>> Start Given text
Just before 1:00 a.m. on August 2, Pablo Morrugares, a journalist and restaurateur, opened the Facebook page for his news site and began a live broadcast from the cafe he owned in Iguala, in Mexico’s southwestern Guerrero state.
A well-known local reporter, Morrugares covered crime and gangs, a beat so dangerous that Mexican authorities had placed him under the protection of a police officer, who sat by his side at the cafe.
That night’s broadcast for the outlet he founded, PM Noticias, was typical fare for the journalist: he recounted the day’s research trip to nearby Huitzuco, where locals were “super angry” about the alleged killing of a taxi driver, according to a report in Proceso newsmagazine. Morrugares suggested that a local gang, the Tlacos, were behind the incident, and that they had pressured police and taxi drivers in the city. The town, he said, was “super hot” – extremely violent.
Minutes after Morrugares ended the broadcast, unidentified gunmen entered the restaurant and opened fire on the journalist and his bodyguard. They shot more than 50 rounds before they left the café, escaping in the dark, as the Committee to Protect Journalists (CPJ) documented at the time. Morrugares and the police officer, Roberto Hernández, died on the spot.
Six days later, the state prosecutor’s office announced that it had arrested eight men from a safe house, including one who was carrying a gun that may have been used in the murder, reports said. The man, who was not identified in the reports, is now a suspect in the case. The CPJ was unable to determine if any charges have been brought; its calls to the state prosecutor were not returned.
It’s unclear if Morrugares’ killing was linked to his final broadcast; the CPJ’s call to the Huitzuco municipality was not returned. But it’s clear that the incident has had a profound ripple effect on the local press. According to several Iguala journalists, Morrugares’ murder was a message: stop covering gang activity or pay the heaviest price.
It was a message reinforced days after the killing, when the journalists said they were added to a WhatsApp group, where people they believed to be gang members issued a barrage of fresh threats. And it was repeated on August 4, when unknown gunmen fired shots at the offices of Iguala newspaper La Tarde, according to news reports.
Today, five months after the killing of Morrugares, the threats have continued, according to six journalists who spoke on the condition of anonymity for security reasons. And the small community of reporters who covered organized crime in Iguala – journalists told the CPJ there were at least 15 on the beat – has dwindled and gone partly quiet.
At least four reporters have fled the city. (Two others left in the year before Morrugares’ death.) One journalist stopped covering crime altogether; another now uses only official sources. La Tarde has ceased publishing its print edition, though it still appears online, according to one reporter with knowledge of the city’s newspaper operations.
“I believe we’re in a situation of maximum alarm,” said the same journalist, who fled the city. “I’ve never before seen that they attack and harass the media the way they do now.”
Located 120 miles south Mexico City, Iguala is home to more than 140,000 people, according to the latest census. A subtropical city of abundant tamarind trees, narrow streets, and dozens of busy shops, it is known nationally as the cradle of Mexican independence after a proclamation of Mexican sovereignty was drafted there in 1821. But Iguala has earned a more sinister reputation in recent years.
>> End Given text
>> Start Data extract
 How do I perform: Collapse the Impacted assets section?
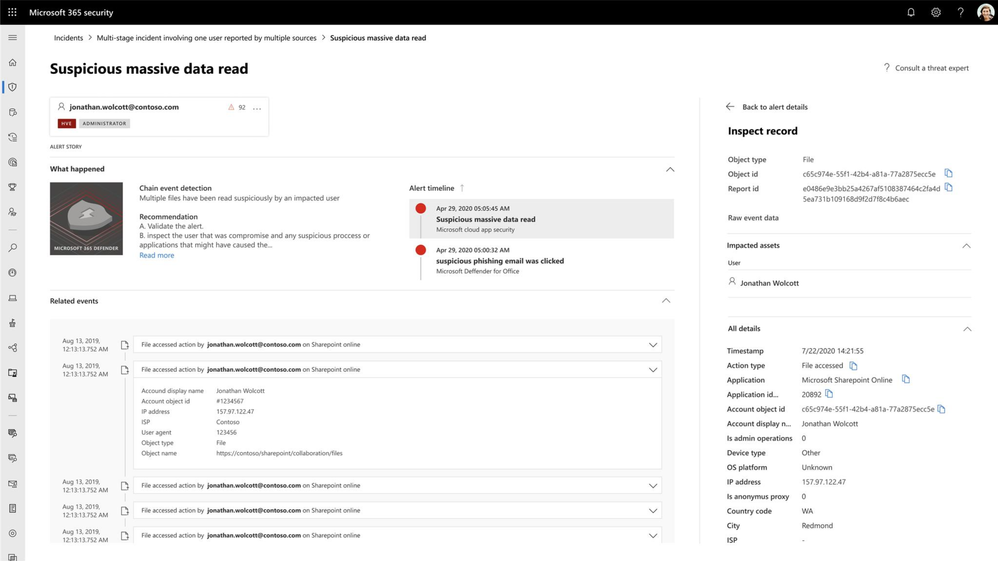[x=966, y=245]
>> End Data extract
Continue the article above about the killing of journalist Pablo Morrugares in Iguala, picking up after its final sentence.

> _The result_
On September 26, 2014, 43 students of a rural teaching college were abducted from Iguala and murdered by the local gang Guerreros Unidos, according to the previous government’s initial probe. Dozens of police officers and alleged gang members were arrested, but many were later released in what international observers have called a botched investigation. Iguala’s former mayor and his wife are in custody. In 2018, the then-new President López Obrador announced that he would reopen the investigation. So far, no one has been convicted.
In the years since the 2014 mass abduction, violence has not subsided; bloody warfare between rival gangs has made Iguala one of the deadliest cities in Guerrero, a state in which at least 742 people were murdered in the first six months of this year, according to the most recent data from the federal Ministry of Security and Citizen Protection.
According to an October report on news website Animal Político, the recent uptick in violence in Iguala is partly due to a split in the gang the government blamed for the 2014 kidnapping, Guerreros Unidos. Another Iguala journalist, the one who has taken the precaution of only relying on official sources in his work, confirmed this report with the CPJ. He described a turf war that started between factions when alleged Guerreros Unidos members who had been released from prison began to vie for dominance with other members in the city. Other gangs have also been involved.
“Violence has increased significantly due to the clash between organized crime groups,” that journalist said. “It didn’t used to affect us as much as it does now.”
To be sure, violence against journalists in Iguala, and in Mexico more broadly, is not a new phenomenon, as the CPJ has documented. Morrugares himself survived a 2016 attempt on his life when unknown gunmen shot at his car as he was driving with his wife, according to news reports. After that incident, the journalist fled Iguala for Mexico City. He received his bodyguard through the federal mechanism for the Protection of Human Rights Defenders and Journalists, a national program which provides protection measures like panic buttons, police accompaniment, and monitoring to reporters and human rights workers.
According to news reports, Morrugares had returned to Iguala under police protection just one month before his death.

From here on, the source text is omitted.